Written problem: Set down the records starting at the line containing "The image size is (303, 655)." and ending at the line containing "I will 277,58.", exactly as they appear.

Task inputs:
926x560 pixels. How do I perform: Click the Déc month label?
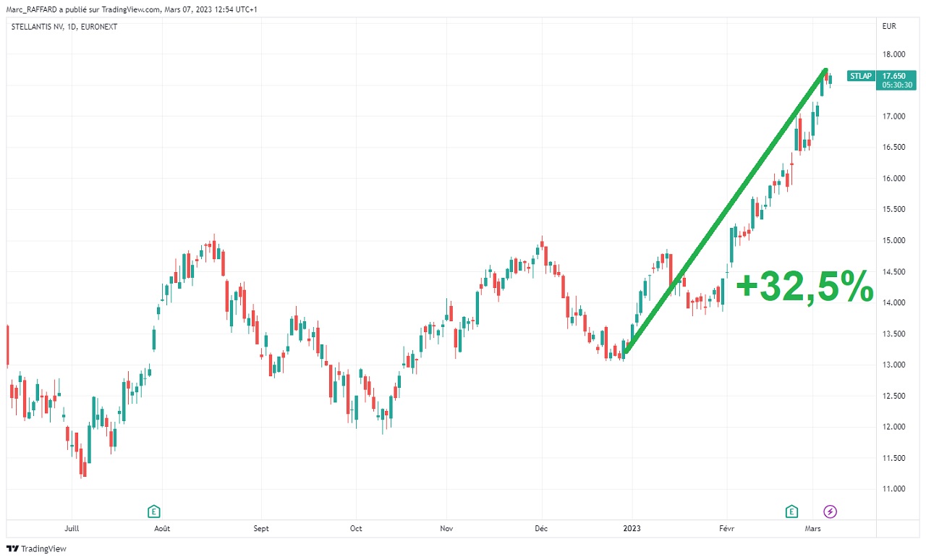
* * *
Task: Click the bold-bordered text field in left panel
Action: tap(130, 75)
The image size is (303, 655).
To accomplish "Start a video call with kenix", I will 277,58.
==
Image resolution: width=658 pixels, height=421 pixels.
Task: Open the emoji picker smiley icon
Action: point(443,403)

Reply:
The image size is (303, 655).
To accomplish "Start a video call with kenix", I will 277,58.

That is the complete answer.